La Russie essentielle à l’équilibre du monde
De Gaulle ensuite prévoit le grand rôle modérateur et équilibrant de la Russie sur la scène internationale. Il souligne au passage le rôle des forces obscures qui de manière récurrente s’opposent à l’alliance franco-russe:
« Dans l’ordre politique, l’apparition certaine de la Russie au premier rang des vainqueurs de demain apporte à l’Europe et au monde une garantie d’équilibre dont aucune Puissance n’a, autant que la France, de bonnes raisons de se féliciter. Pour le malheur général, trop souvent depuis des siècles l’alliance franco-russe fut empêchée ou contrecarrée par l’intrigue ou l’incompréhension. Elle n’en demeure pas moins une nécessité que l’on voit apparaître à chaque tournant de l’Histoire. »

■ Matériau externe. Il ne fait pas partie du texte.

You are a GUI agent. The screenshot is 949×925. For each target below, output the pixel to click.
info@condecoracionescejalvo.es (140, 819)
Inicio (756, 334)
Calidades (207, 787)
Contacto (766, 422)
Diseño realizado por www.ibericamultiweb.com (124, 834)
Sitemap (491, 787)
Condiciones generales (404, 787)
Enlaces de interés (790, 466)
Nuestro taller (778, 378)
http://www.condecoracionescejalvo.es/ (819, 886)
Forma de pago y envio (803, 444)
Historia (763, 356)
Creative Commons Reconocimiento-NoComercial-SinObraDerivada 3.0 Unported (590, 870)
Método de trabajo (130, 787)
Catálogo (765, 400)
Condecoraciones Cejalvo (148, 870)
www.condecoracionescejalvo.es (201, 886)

Alain Peyrefitte a d’ailleurs rappelé pourquoi de Gaulle ne célébrait pas le débarquement anglo-saxon en France, débarquement qui annonçait une France inféodée et soumise à l’AMGOT:
« Le débarquement du 6 juin, cela a été l’affaire des Anglo-Saxons, d’où la France a été exclue. Ils étaient bien décidés à s’installer en France comme en territoire ennemi! Comme ils venaient de le faire en Italie et comme ils s’apprêtaient à le faire en Allemagne! Ils avaient préparé leur AMGOT qui devait gouverner souverainement la France à mesure de l’avance de leurs armées. Ils avaient imprimé leur fausse monnaie, qui aurait eu cours forcé. Ils se seraient conduits en pays conquis. »

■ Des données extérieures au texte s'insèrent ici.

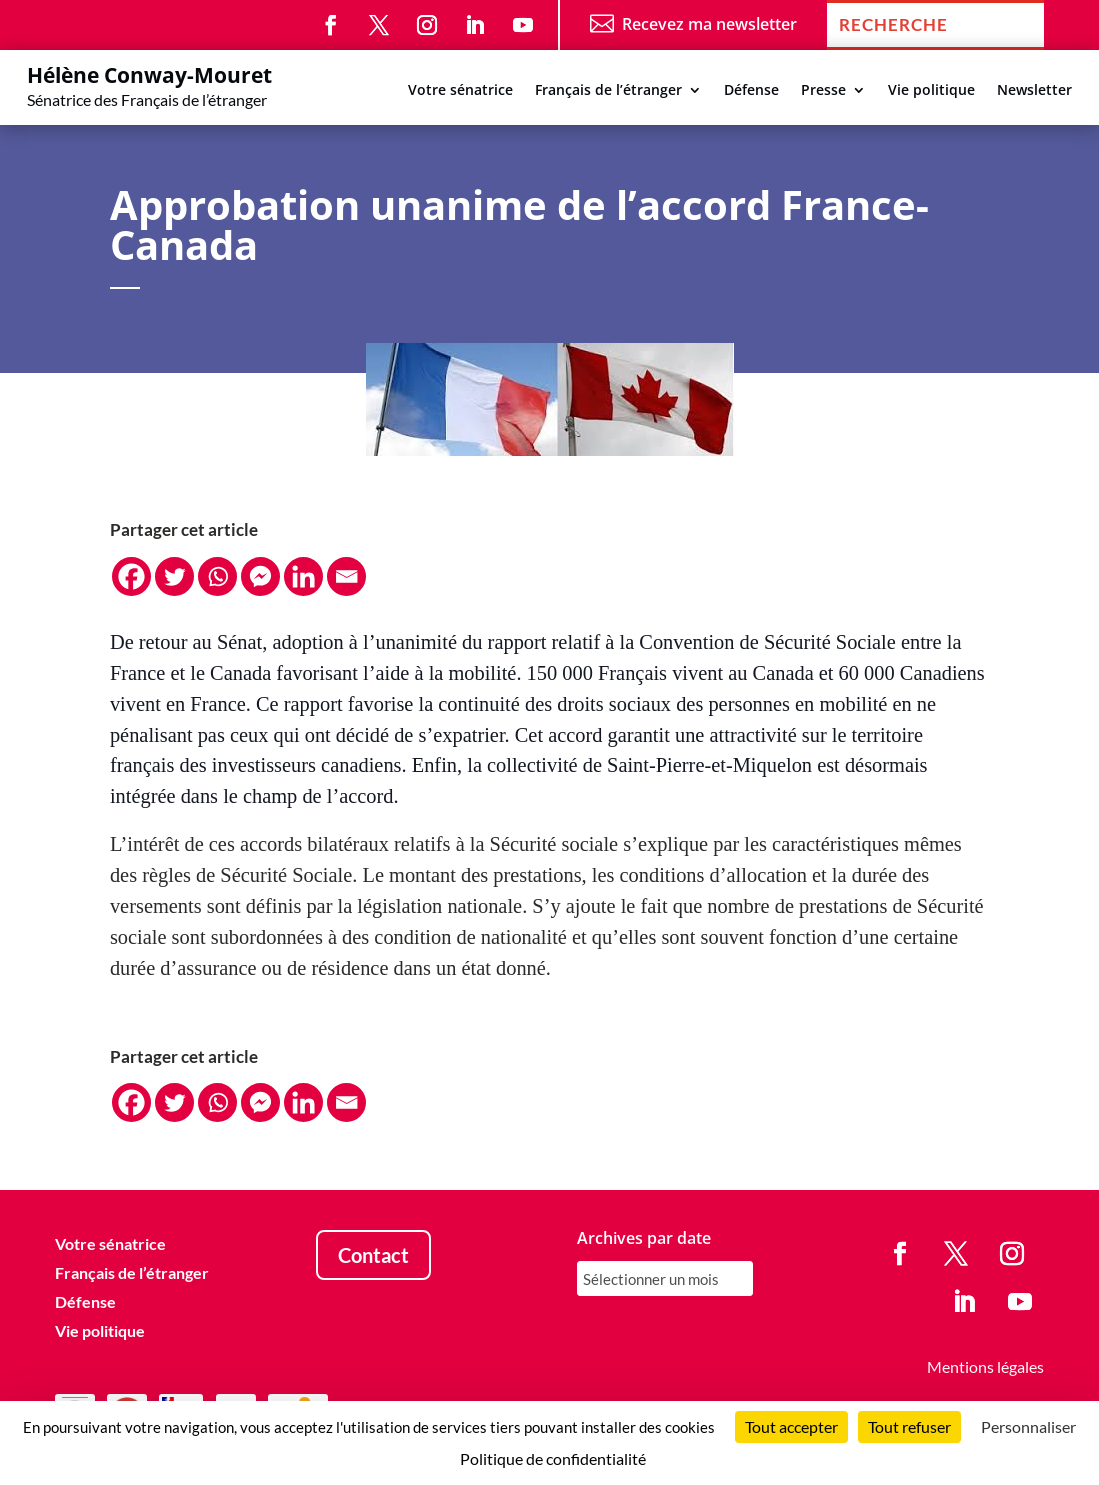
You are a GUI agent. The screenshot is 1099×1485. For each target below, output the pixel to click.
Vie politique (931, 91)
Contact (373, 1255)
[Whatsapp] (217, 576)
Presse (823, 91)
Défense (751, 91)
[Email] (346, 576)
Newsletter (1034, 91)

Personne ne se demande en effet depuis pourquoi la France Libre n’a pas eu le droit de débarquer ce fameux 6 juin! On saura pourquoi maintenant! De Gaulle rappelle à Alain Peyrefitte qu’il fut traité comme un domestique par Churchill. « La France fut traitée comme un paillasson! ».
De Gaulle en Russie en 1966 du 20 juin au 1er juillet… cf/ https://www.revuemethode.org/m011815.html
Le discours du 30 juin 1966 à Moscou: l’Europe de l’Atlantique à l’Oural.

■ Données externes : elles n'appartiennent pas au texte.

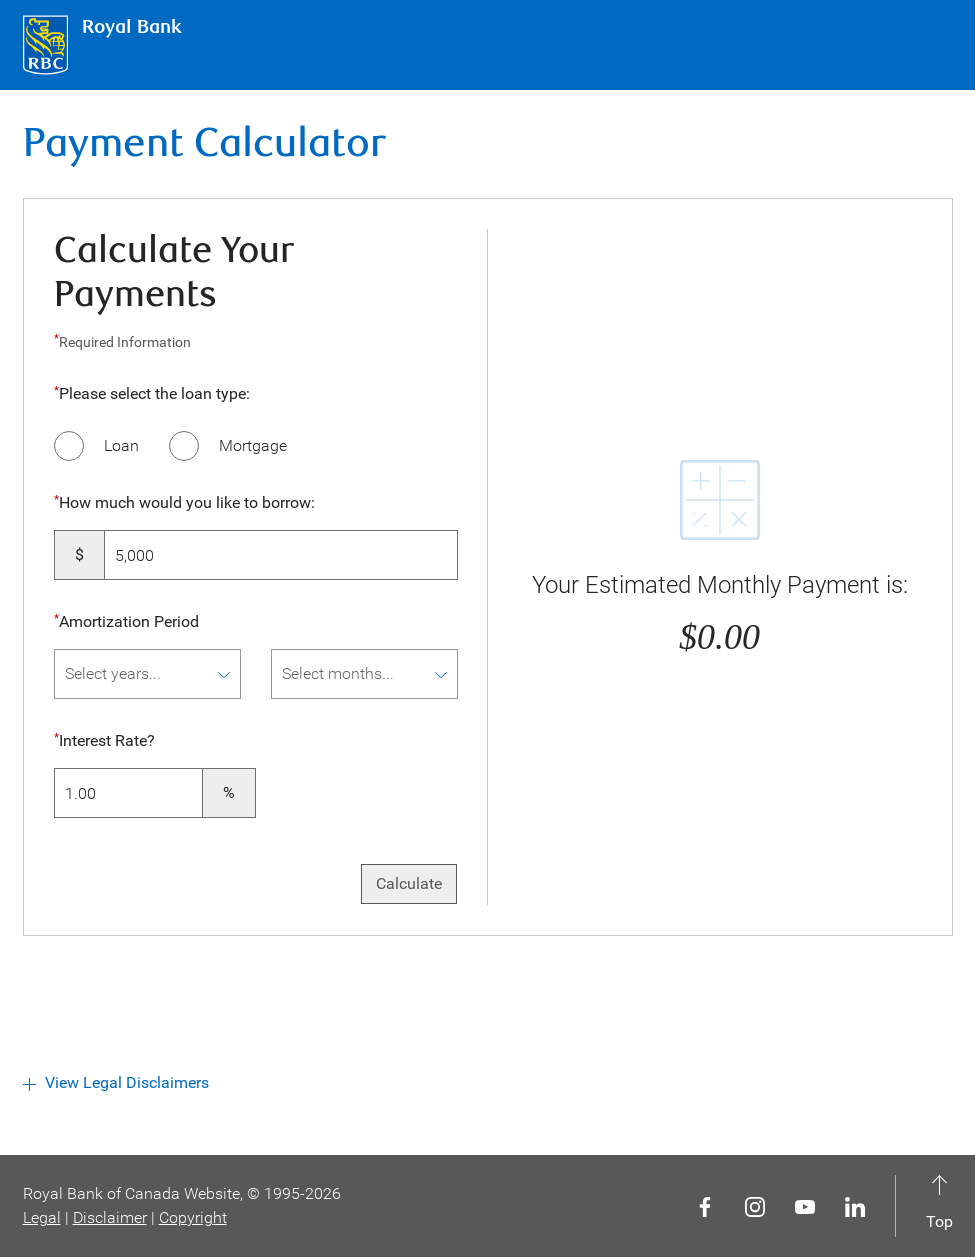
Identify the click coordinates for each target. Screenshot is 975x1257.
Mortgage (253, 445)
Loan (121, 445)
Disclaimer (110, 1217)
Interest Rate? (106, 742)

Mais restons avec la Russie et notre Général: le 30 juin 1966, le Général de Gaulle devenu président de la République est à Moscou et il célèbre la vieille et inaltérable amitié franco-russe à la radio et à la télévision:
« La visite que j’achève de faire à votre pays c’est une visite que la France de toujours rend à la Russie de toujours… Aussi, en venant vous voir, il m’a semblé que ma démarche et votre réception étaient inspirées par une considération et une cordialité réciproques, que n’ont brisées, depuis des siècles, ni certains combats d’autrefois, ni des différences de régime, ni des oppositions récemment suscitées par la division du monde. »
C’est que pour de Gaulle comme pour Dostoïevski les nations sont des entités vivantes plus résistantes et plus fortes que les systèmes qui pensent les dominer. Il souligne ensuite, en faisant une belle allusion à la conquête spatiale, les grandes réalisations du modèle soviétique, stupidement oublié ou diabolisé depuis:
«Après l’immense transformation déclenchée chez vous par votre révolution depuis près de cinquante ans, au prix de sacrifices et d’efforts gigantesques; puis après le drame terrible que fut pour vous la guerre gagnée il y a plus de vingt années et dont la part que vous y avez prise a porté l’Union Soviétique au plus haut degré de la puissance et de la gloire; enfin, après votre reconstruction succédant à tant de ravages, nous vous voyons vivants, pleins de ressort, progressant sur toute la ligne, au point que vous êtes tout près d’envoyer des vôtres dans la Lune. »
Enfin, il conclut magnifiquement sur l’unité du continent européen, de l’Atlantique à l’Oural, pour reprendre une formulation lyrique et célèbre:
« Il s’agit aussi de mettre en œuvre successivement: la détente, l’entente et la coopération dans notre Europe tout entière, afin qu’elle se donne à elle-même sa propre sécurité après tant de combats, de ruines et de déchirements. Il s’agit, par-là, de faire en sorte que notre Ancien Continent, uni et non plus divisé, reprenne le rôle capital qui lui revient, pour l’équilibre, le progrès et la paix de l’univers. »
Une conclusion? Soumise au diktat de Washington et Berlin, la France politicienne ferait bien de prendre exemple sur son dernier grand homme.